What is needed – Copy exactly, please, each line of the data below until the line that contains "Check remaining trial days on Trial button" has been copied, beginning at the top.

Data section –
----

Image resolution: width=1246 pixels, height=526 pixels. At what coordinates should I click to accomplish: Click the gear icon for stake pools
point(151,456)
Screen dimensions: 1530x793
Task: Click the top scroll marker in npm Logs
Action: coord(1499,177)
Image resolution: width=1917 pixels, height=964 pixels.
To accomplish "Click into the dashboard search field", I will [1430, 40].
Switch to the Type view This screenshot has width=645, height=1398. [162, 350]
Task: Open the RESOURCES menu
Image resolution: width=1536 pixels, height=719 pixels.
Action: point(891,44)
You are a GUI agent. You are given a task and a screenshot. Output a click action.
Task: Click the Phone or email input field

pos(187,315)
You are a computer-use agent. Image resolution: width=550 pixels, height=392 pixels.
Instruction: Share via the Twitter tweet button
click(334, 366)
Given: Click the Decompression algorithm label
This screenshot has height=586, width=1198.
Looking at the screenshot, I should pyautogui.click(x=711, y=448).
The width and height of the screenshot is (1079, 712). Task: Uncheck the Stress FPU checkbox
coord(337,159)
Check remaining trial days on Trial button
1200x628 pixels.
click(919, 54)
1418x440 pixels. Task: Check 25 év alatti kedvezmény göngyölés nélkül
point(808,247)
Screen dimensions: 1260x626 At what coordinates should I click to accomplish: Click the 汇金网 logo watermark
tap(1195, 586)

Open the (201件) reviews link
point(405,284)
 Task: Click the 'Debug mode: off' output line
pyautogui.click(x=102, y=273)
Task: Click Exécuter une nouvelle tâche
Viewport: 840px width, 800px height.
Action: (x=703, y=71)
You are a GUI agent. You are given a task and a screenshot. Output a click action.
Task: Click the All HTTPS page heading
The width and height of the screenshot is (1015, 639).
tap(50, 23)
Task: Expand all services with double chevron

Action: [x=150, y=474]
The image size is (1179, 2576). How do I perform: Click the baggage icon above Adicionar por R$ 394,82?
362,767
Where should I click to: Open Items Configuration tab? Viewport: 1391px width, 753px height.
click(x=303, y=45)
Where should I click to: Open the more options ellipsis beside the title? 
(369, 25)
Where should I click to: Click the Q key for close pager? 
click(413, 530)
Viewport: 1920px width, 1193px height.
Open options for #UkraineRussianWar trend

----

Response for this exercise –
Image resolution: width=1246 pixels, height=526 pixels. At what coordinates should I click to accomplish: Click the gear icon for stake pools
point(151,456)
Screen dimensions: 1530x793
Task: Click the top scroll marker in npm Logs
Action: coord(1499,177)
Image resolution: width=1917 pixels, height=964 pixels.
To accomplish "Click into the dashboard search field", I will [1430, 40].
Switch to the Type view This screenshot has width=645, height=1398. [162, 350]
Task: Open the RESOURCES menu
Image resolution: width=1536 pixels, height=719 pixels.
Action: point(891,44)
You are a GUI agent. You are given a task and a screenshot. Output a click action.
Task: Click the Phone or email input field

pos(187,315)
You are a computer-use agent. Image resolution: width=550 pixels, height=392 pixels.
Instruction: Share via the Twitter tweet button
click(334, 366)
Given: Click the Decompression algorithm label
This screenshot has height=586, width=1198.
Looking at the screenshot, I should pyautogui.click(x=711, y=448).
The width and height of the screenshot is (1079, 712). Task: Uncheck the Stress FPU checkbox
coord(337,159)
Check remaining trial days on Trial button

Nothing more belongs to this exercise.